Out of the records below, copy all lines in which the word "text" occurs.
### Task material
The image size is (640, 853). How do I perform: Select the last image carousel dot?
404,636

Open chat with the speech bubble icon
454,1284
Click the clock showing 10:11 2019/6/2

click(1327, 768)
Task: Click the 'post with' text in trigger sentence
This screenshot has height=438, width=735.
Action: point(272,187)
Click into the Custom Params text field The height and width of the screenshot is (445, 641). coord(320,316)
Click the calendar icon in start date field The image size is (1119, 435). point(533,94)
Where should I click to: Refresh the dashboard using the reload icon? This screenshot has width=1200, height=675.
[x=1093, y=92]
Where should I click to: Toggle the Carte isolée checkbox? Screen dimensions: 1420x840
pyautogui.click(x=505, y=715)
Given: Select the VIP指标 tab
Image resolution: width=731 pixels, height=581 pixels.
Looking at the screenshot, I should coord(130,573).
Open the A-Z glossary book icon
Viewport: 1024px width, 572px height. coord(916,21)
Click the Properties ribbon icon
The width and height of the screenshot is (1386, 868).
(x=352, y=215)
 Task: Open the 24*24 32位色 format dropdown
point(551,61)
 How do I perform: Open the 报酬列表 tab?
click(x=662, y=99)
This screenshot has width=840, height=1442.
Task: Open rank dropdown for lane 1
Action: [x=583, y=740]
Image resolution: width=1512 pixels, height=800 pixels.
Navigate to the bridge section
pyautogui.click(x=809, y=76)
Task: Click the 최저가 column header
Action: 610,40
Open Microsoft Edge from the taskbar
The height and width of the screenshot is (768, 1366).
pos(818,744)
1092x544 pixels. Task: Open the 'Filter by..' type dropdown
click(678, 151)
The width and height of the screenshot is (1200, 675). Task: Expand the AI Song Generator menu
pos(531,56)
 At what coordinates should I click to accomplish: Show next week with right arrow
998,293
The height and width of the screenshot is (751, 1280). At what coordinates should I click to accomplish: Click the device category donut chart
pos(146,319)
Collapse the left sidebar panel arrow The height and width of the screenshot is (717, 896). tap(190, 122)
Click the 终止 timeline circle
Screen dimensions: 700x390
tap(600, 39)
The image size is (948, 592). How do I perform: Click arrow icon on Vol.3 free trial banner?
######
Response area
Task: Click the 'post with' text in trigger sentence
Click into the Custom Params text field The height and width of the screenshot is (445, 641). coord(320,316)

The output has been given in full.